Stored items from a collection
● ● ●

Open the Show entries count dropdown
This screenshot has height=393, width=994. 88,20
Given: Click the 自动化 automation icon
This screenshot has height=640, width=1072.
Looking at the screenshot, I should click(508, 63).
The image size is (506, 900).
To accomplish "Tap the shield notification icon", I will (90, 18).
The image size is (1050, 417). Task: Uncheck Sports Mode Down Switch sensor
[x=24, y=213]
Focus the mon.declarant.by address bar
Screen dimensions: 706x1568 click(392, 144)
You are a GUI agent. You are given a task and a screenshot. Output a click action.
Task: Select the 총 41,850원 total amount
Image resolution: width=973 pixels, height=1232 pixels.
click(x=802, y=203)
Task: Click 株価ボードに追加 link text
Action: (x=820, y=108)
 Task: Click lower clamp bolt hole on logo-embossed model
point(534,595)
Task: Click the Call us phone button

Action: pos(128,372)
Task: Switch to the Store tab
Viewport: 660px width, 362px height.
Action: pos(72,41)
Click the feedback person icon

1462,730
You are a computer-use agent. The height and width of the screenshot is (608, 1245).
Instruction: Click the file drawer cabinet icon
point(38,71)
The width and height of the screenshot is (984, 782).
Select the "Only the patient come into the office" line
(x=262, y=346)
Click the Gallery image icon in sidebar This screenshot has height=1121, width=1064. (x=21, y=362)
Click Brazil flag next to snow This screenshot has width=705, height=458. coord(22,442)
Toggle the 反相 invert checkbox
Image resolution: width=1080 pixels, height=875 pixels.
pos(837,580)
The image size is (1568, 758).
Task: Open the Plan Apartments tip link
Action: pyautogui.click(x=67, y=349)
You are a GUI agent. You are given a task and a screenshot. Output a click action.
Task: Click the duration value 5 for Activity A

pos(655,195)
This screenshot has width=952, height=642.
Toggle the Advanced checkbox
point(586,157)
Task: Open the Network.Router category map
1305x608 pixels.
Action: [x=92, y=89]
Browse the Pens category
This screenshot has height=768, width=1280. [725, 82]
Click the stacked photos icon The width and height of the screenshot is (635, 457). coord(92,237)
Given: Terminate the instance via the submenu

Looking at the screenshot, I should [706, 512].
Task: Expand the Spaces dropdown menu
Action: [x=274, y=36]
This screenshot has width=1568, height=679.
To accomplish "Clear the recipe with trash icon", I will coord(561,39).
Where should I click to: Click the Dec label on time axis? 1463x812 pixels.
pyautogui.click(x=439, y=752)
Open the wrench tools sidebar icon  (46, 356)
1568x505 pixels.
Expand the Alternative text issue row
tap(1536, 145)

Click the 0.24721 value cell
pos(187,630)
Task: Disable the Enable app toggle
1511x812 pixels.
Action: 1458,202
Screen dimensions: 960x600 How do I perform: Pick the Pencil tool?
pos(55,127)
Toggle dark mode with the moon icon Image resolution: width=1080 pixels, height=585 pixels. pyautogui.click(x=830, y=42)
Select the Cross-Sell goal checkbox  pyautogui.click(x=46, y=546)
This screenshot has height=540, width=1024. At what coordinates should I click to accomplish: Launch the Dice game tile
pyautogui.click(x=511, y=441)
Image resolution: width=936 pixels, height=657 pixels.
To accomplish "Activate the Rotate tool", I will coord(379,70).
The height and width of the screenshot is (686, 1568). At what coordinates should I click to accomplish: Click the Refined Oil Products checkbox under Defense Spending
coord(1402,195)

● ● ●

# [Required work]
Your answer should consist only of the lines from the one with "This screenshot has height=540, width=1024." through the end of the data above, reproduced exactly.

# [Answer to this task]
This screenshot has height=540, width=1024. At what coordinates should I click to accomplish: Launch the Dice game tile
pyautogui.click(x=511, y=441)
Image resolution: width=936 pixels, height=657 pixels.
To accomplish "Activate the Rotate tool", I will coord(379,70).
The height and width of the screenshot is (686, 1568). At what coordinates should I click to accomplish: Click the Refined Oil Products checkbox under Defense Spending
coord(1402,195)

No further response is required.